▸ **WORK TO BE COMPLETED**:
Stop after the line containing "Imprint (331, 1374)"; retype every line of the data before it exactly, starting from the first.
<<<<
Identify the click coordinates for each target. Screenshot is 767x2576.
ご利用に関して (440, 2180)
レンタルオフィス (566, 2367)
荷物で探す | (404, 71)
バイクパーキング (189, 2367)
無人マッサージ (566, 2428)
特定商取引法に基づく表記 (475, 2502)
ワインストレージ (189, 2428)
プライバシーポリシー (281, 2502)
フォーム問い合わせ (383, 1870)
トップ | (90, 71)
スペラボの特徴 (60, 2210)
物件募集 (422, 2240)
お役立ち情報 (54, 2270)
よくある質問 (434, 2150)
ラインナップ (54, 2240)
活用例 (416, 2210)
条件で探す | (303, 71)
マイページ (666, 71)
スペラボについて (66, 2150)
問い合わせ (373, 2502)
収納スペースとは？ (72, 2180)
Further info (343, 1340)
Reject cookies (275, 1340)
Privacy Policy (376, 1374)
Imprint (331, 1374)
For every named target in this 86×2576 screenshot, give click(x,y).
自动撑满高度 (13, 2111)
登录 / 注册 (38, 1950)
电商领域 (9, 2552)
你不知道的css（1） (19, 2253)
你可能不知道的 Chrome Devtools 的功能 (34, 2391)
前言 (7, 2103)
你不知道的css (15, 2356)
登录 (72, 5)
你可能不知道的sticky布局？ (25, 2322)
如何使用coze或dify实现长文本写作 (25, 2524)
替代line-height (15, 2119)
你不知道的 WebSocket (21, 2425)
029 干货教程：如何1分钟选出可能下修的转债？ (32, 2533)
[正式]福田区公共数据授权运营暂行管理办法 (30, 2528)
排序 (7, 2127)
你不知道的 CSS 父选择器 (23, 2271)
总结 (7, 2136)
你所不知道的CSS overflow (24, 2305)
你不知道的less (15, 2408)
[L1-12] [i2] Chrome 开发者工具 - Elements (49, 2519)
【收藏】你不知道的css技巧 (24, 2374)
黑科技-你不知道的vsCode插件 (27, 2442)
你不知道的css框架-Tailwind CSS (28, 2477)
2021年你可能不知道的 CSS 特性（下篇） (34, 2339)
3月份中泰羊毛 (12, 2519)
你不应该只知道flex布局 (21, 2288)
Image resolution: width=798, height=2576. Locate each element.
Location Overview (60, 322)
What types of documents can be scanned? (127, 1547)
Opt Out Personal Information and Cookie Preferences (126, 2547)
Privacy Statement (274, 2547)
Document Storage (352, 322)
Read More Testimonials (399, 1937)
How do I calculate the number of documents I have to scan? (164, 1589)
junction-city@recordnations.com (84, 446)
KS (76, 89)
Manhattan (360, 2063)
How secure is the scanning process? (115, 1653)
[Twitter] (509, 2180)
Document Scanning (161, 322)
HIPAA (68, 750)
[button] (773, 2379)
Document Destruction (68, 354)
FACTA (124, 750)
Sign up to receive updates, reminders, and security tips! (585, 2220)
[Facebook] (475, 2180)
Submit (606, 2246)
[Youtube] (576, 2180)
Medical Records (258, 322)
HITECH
>>>>
▸ **WORKED SOLUTION**:
Identify the click coordinates for each target. Screenshot is 767x2576.
ご利用に関して (440, 2180)
レンタルオフィス (566, 2367)
荷物で探す | (404, 71)
バイクパーキング (189, 2367)
無人マッサージ (566, 2428)
特定商取引法に基づく表記 (475, 2502)
ワインストレージ (189, 2428)
プライバシーポリシー (281, 2502)
フォーム問い合わせ (383, 1870)
トップ | (90, 71)
スペラボの特徴 (60, 2210)
物件募集 (422, 2240)
お役立ち情報 (54, 2270)
よくある質問 (434, 2150)
ラインナップ (54, 2240)
活用例 (416, 2210)
条件で探す | (303, 71)
マイページ (666, 71)
スペラボについて (66, 2150)
問い合わせ (373, 2502)
収納スペースとは？ (72, 2180)
Further info (343, 1340)
Reject cookies (275, 1340)
Privacy Policy (376, 1374)
Imprint (331, 1374)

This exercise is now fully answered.